Now, California is joining the effort to recognize and restructure gender biases in toys by becoming the first US state to require large retailers to offer toys and childcare items in a gender-neutral section.
The new law, which California’s state legislature passed last month, and which was signed by Governor Gavin Newsom earlier this month, does not prohibit shops from having “boys’” and “girls’” sections but requires them to have a separate section that is dedicated to gender-neutral toys. The gender-neutral section has to display “a reasonable selection” of toys and childcare items, such as products that are designed to aid sleep, relaxation, feeding, teething, or sucking, regardless of how they’ve been marketed. Clothing will not be affected.
If companies are found violating the law, they will be fined $250 for their first infraction and $500 for any more breaches.
The inspiration behind the new law was one of Democrat Assemblyman Evan Low’s staff member’s eight-year-old daughter, who wanted to know why she had to go to the boys’ section to find a particular toy.
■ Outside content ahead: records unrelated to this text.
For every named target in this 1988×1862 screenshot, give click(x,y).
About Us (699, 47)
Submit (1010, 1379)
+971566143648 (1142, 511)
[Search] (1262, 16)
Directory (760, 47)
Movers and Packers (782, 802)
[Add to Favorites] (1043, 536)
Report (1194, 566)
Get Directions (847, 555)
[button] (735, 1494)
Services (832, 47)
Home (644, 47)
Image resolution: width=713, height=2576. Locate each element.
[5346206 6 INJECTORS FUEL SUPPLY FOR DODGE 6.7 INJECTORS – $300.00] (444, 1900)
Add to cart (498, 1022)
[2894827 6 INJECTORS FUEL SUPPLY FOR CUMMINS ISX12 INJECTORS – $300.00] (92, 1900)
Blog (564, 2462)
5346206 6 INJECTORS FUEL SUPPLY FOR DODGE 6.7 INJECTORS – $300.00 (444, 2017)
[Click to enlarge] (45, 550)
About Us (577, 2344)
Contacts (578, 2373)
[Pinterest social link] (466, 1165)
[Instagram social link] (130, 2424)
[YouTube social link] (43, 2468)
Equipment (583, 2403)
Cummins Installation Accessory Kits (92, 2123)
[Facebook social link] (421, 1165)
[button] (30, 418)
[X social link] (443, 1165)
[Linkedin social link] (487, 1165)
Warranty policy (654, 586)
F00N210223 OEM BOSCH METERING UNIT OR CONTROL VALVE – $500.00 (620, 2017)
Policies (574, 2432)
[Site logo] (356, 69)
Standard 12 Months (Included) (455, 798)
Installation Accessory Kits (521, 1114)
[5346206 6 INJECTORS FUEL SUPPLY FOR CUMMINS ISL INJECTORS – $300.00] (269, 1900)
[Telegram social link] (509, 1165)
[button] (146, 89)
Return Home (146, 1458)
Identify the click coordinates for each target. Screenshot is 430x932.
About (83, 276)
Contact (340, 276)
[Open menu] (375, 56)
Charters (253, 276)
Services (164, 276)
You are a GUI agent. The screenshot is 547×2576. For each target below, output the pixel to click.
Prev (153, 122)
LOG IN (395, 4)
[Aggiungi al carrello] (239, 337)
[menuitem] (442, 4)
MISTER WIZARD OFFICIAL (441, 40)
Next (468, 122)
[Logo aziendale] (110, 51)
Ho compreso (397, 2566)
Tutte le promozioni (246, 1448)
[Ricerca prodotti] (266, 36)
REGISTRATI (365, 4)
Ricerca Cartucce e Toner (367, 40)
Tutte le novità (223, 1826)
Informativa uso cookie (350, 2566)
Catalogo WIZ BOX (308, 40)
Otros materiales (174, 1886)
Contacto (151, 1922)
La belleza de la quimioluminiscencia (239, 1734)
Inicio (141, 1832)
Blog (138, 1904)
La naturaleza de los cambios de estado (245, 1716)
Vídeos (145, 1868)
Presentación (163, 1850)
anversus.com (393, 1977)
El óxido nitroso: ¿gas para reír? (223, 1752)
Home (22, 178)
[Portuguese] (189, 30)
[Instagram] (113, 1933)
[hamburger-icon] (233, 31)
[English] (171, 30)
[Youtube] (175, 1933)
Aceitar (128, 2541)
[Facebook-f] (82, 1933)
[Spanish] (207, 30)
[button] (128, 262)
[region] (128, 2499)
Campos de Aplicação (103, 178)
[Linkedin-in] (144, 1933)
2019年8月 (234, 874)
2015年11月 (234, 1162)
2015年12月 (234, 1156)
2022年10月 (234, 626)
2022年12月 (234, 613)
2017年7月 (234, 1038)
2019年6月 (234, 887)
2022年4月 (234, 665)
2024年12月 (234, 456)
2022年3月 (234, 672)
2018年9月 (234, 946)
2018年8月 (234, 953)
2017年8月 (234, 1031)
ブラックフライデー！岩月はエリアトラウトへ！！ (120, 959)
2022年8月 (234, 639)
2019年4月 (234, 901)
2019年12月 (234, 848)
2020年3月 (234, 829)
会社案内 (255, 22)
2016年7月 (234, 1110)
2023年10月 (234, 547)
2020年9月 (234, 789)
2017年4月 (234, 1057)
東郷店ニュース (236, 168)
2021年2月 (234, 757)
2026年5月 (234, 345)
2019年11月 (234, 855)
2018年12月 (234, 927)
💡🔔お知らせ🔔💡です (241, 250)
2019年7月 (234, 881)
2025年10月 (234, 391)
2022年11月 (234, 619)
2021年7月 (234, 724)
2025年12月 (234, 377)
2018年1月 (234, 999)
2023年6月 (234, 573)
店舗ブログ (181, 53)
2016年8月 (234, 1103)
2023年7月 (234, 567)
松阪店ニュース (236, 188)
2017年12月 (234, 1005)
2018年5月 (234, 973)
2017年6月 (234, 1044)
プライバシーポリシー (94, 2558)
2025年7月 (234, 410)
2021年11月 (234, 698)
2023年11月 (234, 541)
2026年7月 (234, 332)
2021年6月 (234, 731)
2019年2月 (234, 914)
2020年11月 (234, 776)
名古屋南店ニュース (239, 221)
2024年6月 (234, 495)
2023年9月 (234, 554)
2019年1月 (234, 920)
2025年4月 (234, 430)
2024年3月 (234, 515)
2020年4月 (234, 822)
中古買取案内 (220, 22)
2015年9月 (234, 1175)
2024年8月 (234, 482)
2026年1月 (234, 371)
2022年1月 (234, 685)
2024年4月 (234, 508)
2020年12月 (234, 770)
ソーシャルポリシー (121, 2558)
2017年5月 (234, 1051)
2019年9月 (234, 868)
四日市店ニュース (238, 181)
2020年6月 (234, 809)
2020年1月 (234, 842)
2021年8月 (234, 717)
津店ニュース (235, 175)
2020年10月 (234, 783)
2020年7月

Low, who is one of the law’s co-authors, said in a statement that “the segregation of toys by a social construct of what is appropriate for which gender is the antithesis of modern thinking.”
According to Low, the categorizing of toys by gender has “led to the proliferation of science, technology, engineering, and mathematics-geared toys” in boys’ sections, while girls were guided towards toys that encouraged “caring for a baby, fashion, and domestic life.”